--- The task ---
Could you set down exactly the lines in the records below between the line holding "Screen dimensions: 877x493" and the line holding "Task: Click the Get Table Cell title bar", inclusive?

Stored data
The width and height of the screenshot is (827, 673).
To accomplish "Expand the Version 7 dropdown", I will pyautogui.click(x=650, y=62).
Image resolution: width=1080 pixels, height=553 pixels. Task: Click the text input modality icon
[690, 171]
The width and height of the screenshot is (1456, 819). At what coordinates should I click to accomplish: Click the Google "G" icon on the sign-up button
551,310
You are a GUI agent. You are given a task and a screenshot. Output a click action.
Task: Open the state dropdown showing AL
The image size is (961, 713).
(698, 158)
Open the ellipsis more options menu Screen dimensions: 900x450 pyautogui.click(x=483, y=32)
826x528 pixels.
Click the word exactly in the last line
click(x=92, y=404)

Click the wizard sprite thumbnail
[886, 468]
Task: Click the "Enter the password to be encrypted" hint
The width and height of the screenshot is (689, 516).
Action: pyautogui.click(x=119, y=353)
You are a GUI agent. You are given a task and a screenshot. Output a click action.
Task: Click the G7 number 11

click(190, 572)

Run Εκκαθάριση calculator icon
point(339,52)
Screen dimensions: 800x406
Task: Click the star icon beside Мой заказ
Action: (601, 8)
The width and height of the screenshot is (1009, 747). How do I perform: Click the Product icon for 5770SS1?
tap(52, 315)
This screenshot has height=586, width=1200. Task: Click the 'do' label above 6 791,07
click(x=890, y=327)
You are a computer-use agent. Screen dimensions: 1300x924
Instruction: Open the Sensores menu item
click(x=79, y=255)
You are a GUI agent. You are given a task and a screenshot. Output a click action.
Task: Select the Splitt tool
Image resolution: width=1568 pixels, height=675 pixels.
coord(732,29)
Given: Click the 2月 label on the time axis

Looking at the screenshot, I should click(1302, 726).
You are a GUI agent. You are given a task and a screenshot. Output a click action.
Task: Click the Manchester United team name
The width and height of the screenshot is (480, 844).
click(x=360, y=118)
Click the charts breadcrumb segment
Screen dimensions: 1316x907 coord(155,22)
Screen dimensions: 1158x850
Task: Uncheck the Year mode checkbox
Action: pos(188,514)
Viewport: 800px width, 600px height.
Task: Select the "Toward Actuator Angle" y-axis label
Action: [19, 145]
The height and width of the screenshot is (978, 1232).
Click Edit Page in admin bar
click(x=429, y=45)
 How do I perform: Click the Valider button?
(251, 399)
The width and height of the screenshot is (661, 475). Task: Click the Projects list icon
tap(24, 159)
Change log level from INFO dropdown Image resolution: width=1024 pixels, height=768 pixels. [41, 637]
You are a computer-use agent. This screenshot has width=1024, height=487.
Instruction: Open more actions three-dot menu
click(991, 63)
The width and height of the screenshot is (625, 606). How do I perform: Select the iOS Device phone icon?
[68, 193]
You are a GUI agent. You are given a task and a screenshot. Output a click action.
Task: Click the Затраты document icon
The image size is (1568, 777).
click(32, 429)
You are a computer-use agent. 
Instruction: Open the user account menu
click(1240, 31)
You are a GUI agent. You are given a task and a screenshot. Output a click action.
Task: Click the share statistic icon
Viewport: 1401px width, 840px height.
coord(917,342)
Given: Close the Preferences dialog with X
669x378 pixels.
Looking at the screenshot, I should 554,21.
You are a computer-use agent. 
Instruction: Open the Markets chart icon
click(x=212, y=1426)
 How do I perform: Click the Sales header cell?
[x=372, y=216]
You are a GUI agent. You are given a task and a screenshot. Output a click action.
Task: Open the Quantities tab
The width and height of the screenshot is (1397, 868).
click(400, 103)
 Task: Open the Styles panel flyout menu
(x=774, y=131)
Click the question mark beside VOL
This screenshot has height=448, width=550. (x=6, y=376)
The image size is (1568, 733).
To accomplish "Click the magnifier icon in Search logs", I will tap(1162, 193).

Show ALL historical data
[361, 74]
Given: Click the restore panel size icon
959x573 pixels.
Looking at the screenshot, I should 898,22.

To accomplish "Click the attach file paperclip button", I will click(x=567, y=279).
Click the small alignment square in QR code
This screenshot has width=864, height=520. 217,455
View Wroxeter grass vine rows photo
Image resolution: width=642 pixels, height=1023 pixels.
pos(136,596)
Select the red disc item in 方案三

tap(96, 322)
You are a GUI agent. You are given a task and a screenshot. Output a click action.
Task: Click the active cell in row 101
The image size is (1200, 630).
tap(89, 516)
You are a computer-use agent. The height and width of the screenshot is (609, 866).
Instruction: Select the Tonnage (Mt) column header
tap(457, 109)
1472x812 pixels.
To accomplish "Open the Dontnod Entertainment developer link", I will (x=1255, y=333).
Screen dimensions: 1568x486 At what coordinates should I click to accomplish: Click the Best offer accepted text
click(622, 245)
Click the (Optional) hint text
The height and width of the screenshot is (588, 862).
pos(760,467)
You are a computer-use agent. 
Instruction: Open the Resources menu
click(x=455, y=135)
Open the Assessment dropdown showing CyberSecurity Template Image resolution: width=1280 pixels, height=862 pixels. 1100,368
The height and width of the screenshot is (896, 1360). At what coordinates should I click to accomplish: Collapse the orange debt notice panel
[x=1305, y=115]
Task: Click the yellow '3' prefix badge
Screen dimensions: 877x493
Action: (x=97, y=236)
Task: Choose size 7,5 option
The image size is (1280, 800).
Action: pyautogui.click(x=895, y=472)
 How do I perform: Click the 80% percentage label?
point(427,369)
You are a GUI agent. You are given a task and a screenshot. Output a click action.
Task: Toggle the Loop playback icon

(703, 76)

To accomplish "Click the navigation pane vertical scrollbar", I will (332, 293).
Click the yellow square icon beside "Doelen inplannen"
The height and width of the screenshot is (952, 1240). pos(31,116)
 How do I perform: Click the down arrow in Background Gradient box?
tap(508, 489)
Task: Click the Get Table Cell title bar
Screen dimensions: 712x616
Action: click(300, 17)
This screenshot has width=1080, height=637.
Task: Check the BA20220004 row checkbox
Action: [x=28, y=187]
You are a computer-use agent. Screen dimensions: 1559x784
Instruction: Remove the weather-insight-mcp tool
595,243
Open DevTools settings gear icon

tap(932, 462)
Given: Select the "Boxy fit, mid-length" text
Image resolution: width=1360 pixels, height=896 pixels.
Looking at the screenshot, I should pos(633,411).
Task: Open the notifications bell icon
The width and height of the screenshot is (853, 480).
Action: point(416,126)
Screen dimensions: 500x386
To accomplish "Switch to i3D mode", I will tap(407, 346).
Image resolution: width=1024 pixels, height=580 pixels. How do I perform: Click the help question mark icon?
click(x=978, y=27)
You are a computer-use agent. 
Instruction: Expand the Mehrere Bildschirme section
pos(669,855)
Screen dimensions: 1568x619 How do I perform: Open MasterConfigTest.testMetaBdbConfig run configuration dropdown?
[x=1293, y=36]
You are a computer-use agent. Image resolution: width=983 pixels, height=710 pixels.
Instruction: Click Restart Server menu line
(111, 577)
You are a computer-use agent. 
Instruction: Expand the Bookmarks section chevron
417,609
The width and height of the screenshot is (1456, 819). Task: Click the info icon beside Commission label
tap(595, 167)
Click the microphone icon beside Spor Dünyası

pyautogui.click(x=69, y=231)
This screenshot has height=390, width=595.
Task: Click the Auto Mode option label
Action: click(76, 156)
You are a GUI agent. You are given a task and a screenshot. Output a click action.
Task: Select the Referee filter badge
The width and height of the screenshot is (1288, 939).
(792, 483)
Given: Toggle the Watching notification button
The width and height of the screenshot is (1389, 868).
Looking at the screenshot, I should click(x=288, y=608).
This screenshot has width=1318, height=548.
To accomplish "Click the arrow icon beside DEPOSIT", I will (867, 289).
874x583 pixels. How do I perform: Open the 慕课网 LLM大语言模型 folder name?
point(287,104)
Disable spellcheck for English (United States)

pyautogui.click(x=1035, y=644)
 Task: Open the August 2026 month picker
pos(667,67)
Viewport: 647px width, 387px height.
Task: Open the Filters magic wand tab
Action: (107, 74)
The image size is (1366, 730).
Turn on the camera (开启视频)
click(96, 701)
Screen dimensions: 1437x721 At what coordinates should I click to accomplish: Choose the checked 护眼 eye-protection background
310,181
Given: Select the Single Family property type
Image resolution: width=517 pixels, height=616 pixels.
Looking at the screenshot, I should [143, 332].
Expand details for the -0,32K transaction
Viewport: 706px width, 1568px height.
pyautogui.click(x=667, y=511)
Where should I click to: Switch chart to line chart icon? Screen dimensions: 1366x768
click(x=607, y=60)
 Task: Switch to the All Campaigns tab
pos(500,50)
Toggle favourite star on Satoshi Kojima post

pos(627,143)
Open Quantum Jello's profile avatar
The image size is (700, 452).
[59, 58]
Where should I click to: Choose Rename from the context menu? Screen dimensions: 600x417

--- Exercise response ---
Screen dimensions: 877x493
Action: (x=97, y=236)
Task: Choose size 7,5 option
The image size is (1280, 800).
Action: pyautogui.click(x=895, y=472)
 How do I perform: Click the 80% percentage label?
point(427,369)
You are a GUI agent. You are given a task and a screenshot. Output a click action.
Task: Toggle the Loop playback icon

(703, 76)

To accomplish "Click the navigation pane vertical scrollbar", I will (332, 293).
Click the yellow square icon beside "Doelen inplannen"
The height and width of the screenshot is (952, 1240). pos(31,116)
 How do I perform: Click the down arrow in Background Gradient box?
tap(508, 489)
Task: Click the Get Table Cell title bar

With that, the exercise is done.